Having spent my career guiding leaders and their organizations through change and transformations, I can tell you, that even if you are dead set on getting people back to your offices, at a minimum, you need to approach it differently.
So what to do…
Stop making it a power struggle. The perception that this is a battle of who has the upper hand in a tight labor market and whisperings of a recession isn’t helping anyone. Just because old, masculine leadership models view the world through a zero-sum, supply vs. demand lens, doesn’t mean employees do. Employees are not trying to demonstrate they are in charge. They are however acutely aware of how they delivered for you during the last 2.5 years of hell, proving they could be even more productive, to the point of burning themselves out. And now the organization is telling them, they MUST come back to the office for some arbitrary reason? Are you kidding? Acting as if the last few years didn’t happen is a form of gaslighting. A little acknowledgment and appreciation would go a long way here.
Your blind spots are getting in the way. Most leaders have a very different vantage point and lived experience than their people. This is causing a major disconnect between what leaders want and what their people want. Data from Future Forum shows that 60% of leaders want to be back in the office full-time, whereas 20% of their people want that. This means we need to listen to and understand employees if we're going to persuade them.
Give people options. To the dismay of old school leaders who are confused about why their employees won’t “just do what they tell them”. Here’s a tip: Treating adults like children will not work. One reason for this is reactance. Reactance stems from the fact that one of our vital human needs is autonomy; a feeling that we have at least some control over our lives. When someone demands we do something, even something we were already planning to do, our inner rebel emerges. This is where we will see either explicit rejection of the demand such as quitting or disguised ways of resisting like quiet quitting. Therefore, you need to remove the demands and provide options. Many organizations, including Spotify, did this by giving their people the choice to work from wherever they want. These companies have since seen increased engagement and retention. They also have people coming into the office…because it was a choice.

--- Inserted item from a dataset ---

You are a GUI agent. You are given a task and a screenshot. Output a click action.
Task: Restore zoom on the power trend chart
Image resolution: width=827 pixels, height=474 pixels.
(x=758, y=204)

Reframe it in terms of the “why”. Today’s workforce would rather leave your organization than, “rot in a cubicle all day” for no reason. It’s not that people don’t want to come into the office. They want to come in, but for a reason…things they can’t do elsewhere or asynchronously. So, be very clear and deliberate as to why people are coming in, what’s in it for them, and make it worth their while to get up earlier, put on a suit, and make the commute.
Cut yourself and your people some slack. No one has the answers….we’ve never done this before. We all need to be empathic, curious, and willing to experiment.
Listen to your people, what they want, how they are most productive and happy
As you reexamine your business models and transformation strategies, work with your people to determine where the work can be done most productive and effectively
Push as much decision-making as possible to the team level. They are closer to the work, the customer, and ways of working.
Experiment, observe and collect data on what is and isn’t working
Continue to iterate as you go
As Charles Darwin said “It is not the strongest of the species that survives, nor the most intelligent. It is the one that is most adaptable to change.” This is a moment to listen, experiment, learn, and adapt.
It's time to accept this invitation to the future instead of clinging to the past like a life raft flailing along the waves of change, while everyone else is riding into the future on a big sexy super yacht.